• Short exercise 1: Name every place that the news column on Haifa's planned technology stock market mentions.
• Short exercise 2: Proceed with the news column on Haifa's planned technology stock market, starting after its final sentence.

• Document:
Start

News Column

Haifa plans technology stock market

August 15, 2014

By Lital Istamati, Globes, Tel Aviv, Israel



Aug. 15--While the star of the Tel Aviv Stock Exchange (TASE) is fading, Haifa Mayor Yona Yahav is taking steps to establish another stock market in Israel. Sources inform "Globes" that the Haifa municipality is about to publish in the coming days a call for entrepreneurs to submit bids for setting up a new stock exchange specializing in technology companies that will compete with the TASE.

"The Haifa municipality believes that founding another Israeli stock market in Haifa, distinct from the existing stock market, is important," the call states. The solicitation is aimed at entities "with significant experience in the capital market and stock market trading" that can propose a business plan for establishing a stock exchange in the city. Under the Securities Law, the Minister of Finance will decide whether to grant a license for managing a stock exchange.

The tender applies to "entities with proven capability and appropriate experience in capital market activity, securities trading, establishing a trading floor, knowledge in setting up the relevant computer systems, experience and knowledge in regulation, and familiarity with the regulatory agencies needed to establish the venture, including the ability to recruit investors."

End

• Provided data:

Start

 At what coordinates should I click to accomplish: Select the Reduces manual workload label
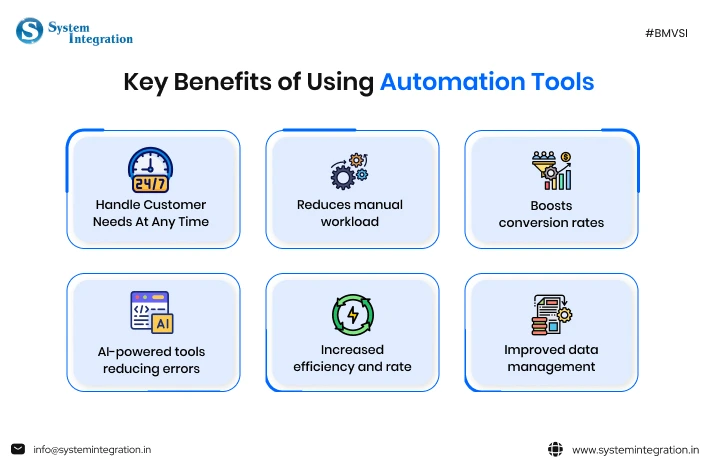coord(350,213)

End

• Task result 1: Haifa, Tel Aviv, Israel

• Task result 2:
As far as is known, the selected bidder will bear the expense of building the new stock market, while the Haifa municipality will help in moving the regulatory aspect of the venture forward. In addition, the developer will undertake to grant the Haifa Economic Corporation (a full partner in the process, which is managed by Gal Peled) an option to acquire a certain percentage of ownership in the new stock exchange.

Haifa municipality sources told "Globes" today that the initiative, which Yahav has been trying to promote for two years, stems from the fact that Israel is the only country in the world with a single economic center. They added that the decision to publish the call, and in effect to expedite the initiative to establish a stock exchange in the city, was taken following a survey carried out by the municipality, which aroused interest from a number of potential investors. As part of their bids, the developers will be asked to present a complete business plan for setting up the stock market, including particulars of the option percentages to be granted to the Haifa Economic Corporation. The bidder will also be asked to set a timetable, including a date for submitting the request to the regulatory agencies and the period of time required to complete the venture.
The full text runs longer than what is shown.